The word “control” means different things when it appears in different terms, specifically “control group”, “controlled” variables, and “controlling for” a variable!
In an experiment, the independent variable is literally controlled by the experimenter. That is, it is manipulated. This is the use of the word in science that makes the most sense to a modern English speaker.
If there are two groups in the experiment, manipulating a variable often leads to what you can call an “experimental group” (e.g., with a drug being tested on people) and the “control group” (a comparison group of people who don’t receive the drug).
A control group is the group in an experiment that does not receive treatment by the researchers and is then used as a benchmark to measure how the other tested subjects do.
To modern English speakers, this use of the word “control” is not intuitive. The terms “Control group” and “control condition” date from an old meaning of the word “control”, to check – still the predominant meaning for cognates in languages such as German.
That meaning of “control” survived in modern English in the “Passport Control” lines at airports, where passports are checked, not controlled. So, when you hear “control group”, it may help to think “Passport Control”. The control group is a check that the factor you are interested in is responsible for the outcome in the experimental group.

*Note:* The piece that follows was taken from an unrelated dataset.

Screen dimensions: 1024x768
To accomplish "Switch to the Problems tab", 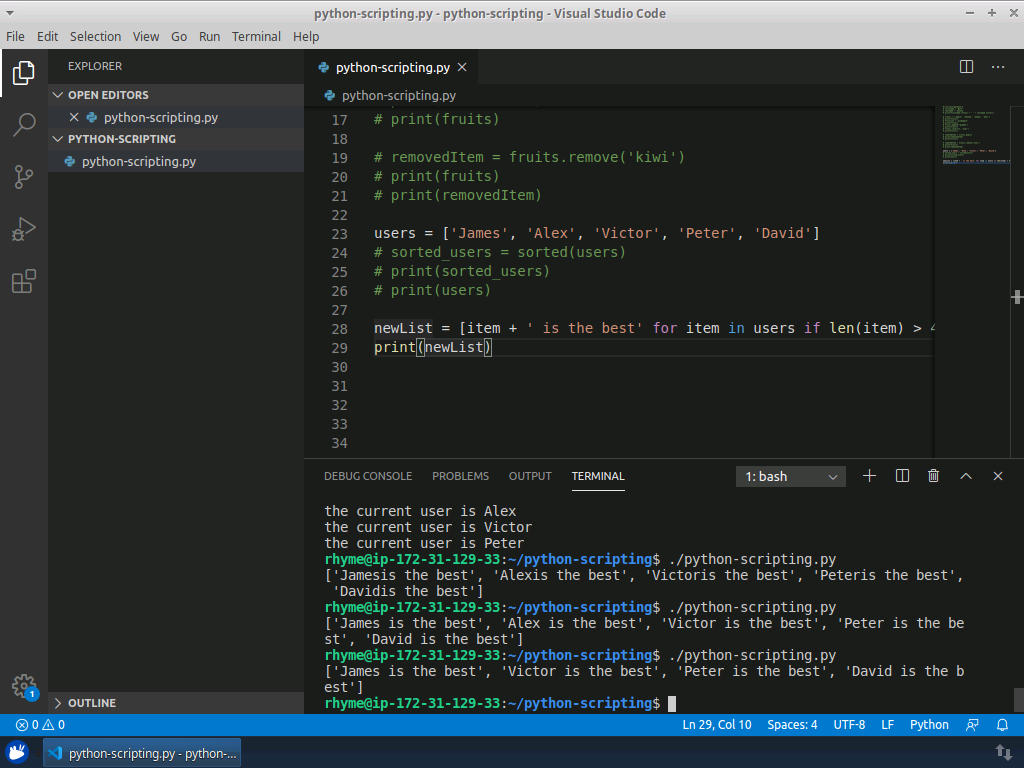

Already in 1954, an historian of science had to explain to people where the word “control group” came from (as well as “control experiment”).
In an observational study, “controlling for” a variable (also “adjusting for” and “taking into account”) is used to describe how in multivariate regression, a variable’s effect is examined and discounted to reveal the effect of the variable of interest. It’s not literally control, because it’s a statistical trick, not actual manipulation of the variable. It is necessary because in an observational study, it’s impossible to ensure that the data points with the different levels of the X variable do not also differ on some other factor Z.
For example, if one wants to look at the effect on cancer rates (Y) of different amounts of fast food consumption (X), it’s impossible to ensure that the people who ate lots of fast food and the people who didn’t were equivalent on other factors (Zs) such as amount of exercise, gender, race, alcohol intake, etc. These alternative factors may be responsible for any difference in obesity between fast food abstainers and fast food frequenters. So we have to use the statistical trick of “controlling for”. But this has problems, as described in Alex’s lectures.
In an experiment, we literally do control a variable. In rats for example, we could manipulate the proportion of fast food in their diet. If the two groups of rats were completely identical, that’s all that’s needed.
But because the rats are not all identical (no two rats are identical, not even clones), experiments also rely on randomization. The reason for randomization is to balance extraneous variables between the different values of the controlled variable. For example, in the case of the rat fast food study, the study design might be to give some rats no fast food in their diet and give other rats only fast food. But how should we decide which rats to give the fast food to?
A naive approach would be to order, say, 10 batches of 10 rats and give the first five batches that we receive the fast food and following that, do the study on the remaining five batches with no fast food. Can you recognise a problem with this?
A first problem is that the first batches of rats might conceivably be different from the last batches of rats. Perhaps the first batches of rats were exposed to more carcinogens prior to their arrival to your laboratory than were the last batches of rats. For example, the rat breeder might have started cleaning the rat cages with a somewhat carcinogenic cleaner, after shipping the first batches of rats. That would be a confounding variable, because it is an extraneous variable that differs between the two groups you’re comparing. A confounding variable might also occur due to you conducting the study with the no fast food rats after you conducted the study with the first, fast food rats. Maybe it is getting more toward summer as the study goes on, and the later (fast food) rats will then be exposed more to the ultraviolet rays of the sun (if you have a window in your laboratory), which can cause cancer.
To address this, experimenters use randomization. The rats are randomly assigned to the fast food feeding and no fast food groups. This, on average, will roughly equate the extraneous variables, such as carcinogen exposure, across the two groups.
The term “controlled variables” is often used for quantities that a scientist wants to be constant in the two groups. This is also called matching. For the fast-food experiment on rats, a good researcher will ensure that before the experiment commenced, both groups of rats had the same diet. If you did not, one of the possible explanations of a difference in cancer rate would be difference in amount of carcinogens ingested before the experiment began. Similarly, during the actual experiment, amount of UV light exposure should “be controlled” - both groups of rats should get the same amount of exposure to sunlight.